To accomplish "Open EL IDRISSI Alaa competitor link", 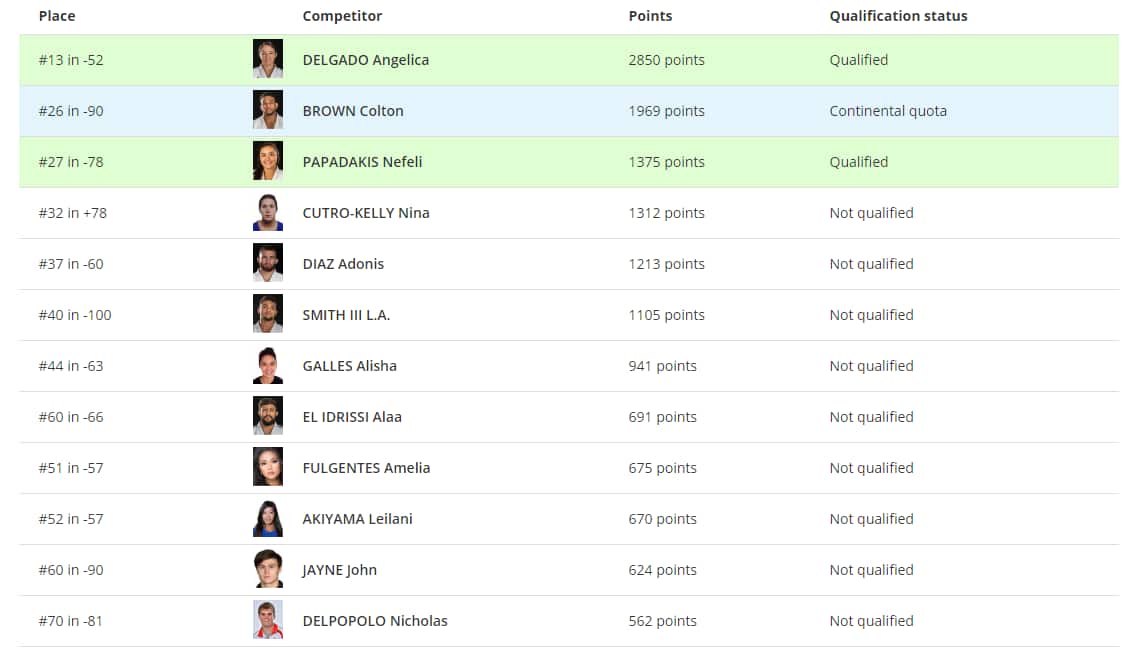I will pyautogui.click(x=352, y=417).
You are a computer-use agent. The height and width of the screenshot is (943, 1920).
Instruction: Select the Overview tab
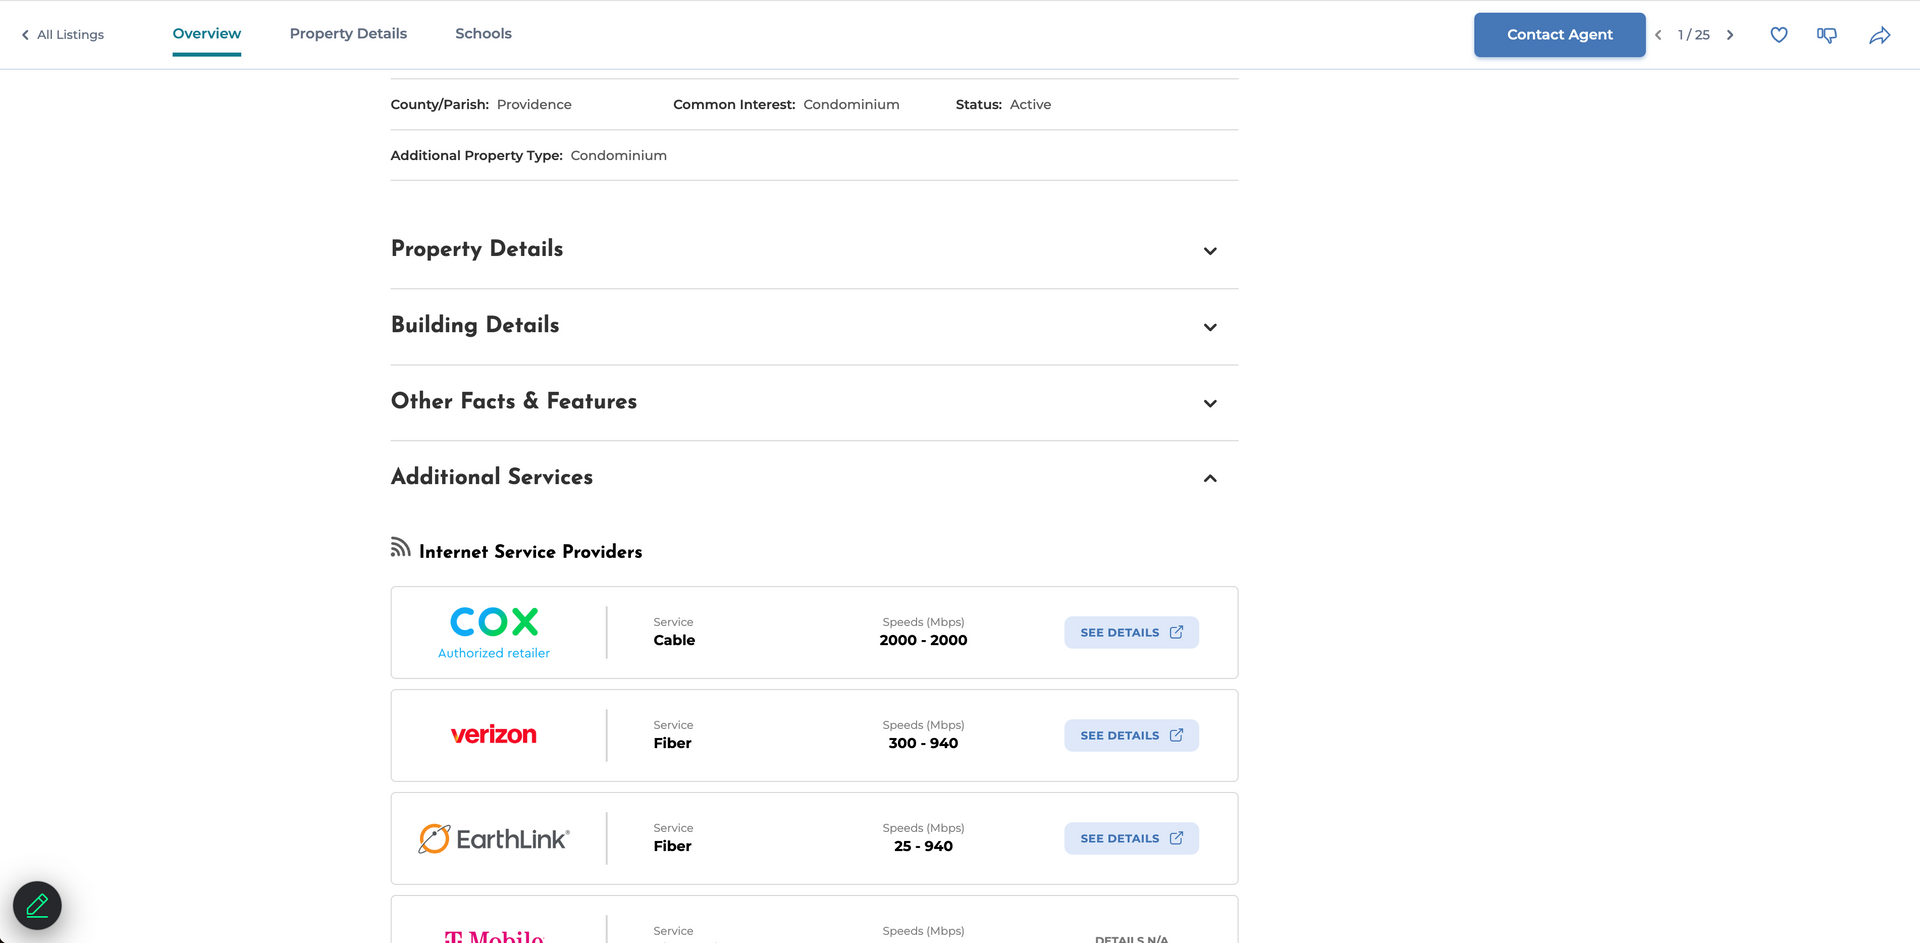(207, 34)
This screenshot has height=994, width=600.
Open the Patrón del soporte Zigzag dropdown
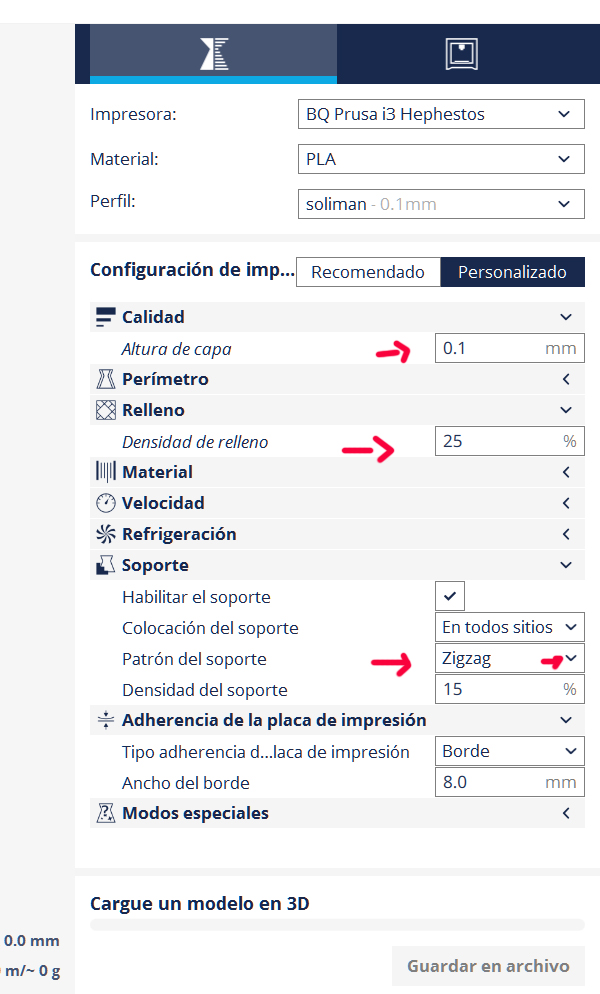[x=510, y=658]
▬▬▬
▶ **WHAT IS REQUIRED**
Reproduce exactly, and only, the lines from the one holding "You are a computer-use" through the final line of the entries. Do not include the pictures.

▶ **COMPLETED TASK**
You are a computer-use agent. The height and width of the screenshot is (943, 1920).
Instruction: Select the Overview tab
(207, 34)
This screenshot has height=994, width=600.
Open the Patrón del soporte Zigzag dropdown
[x=510, y=658]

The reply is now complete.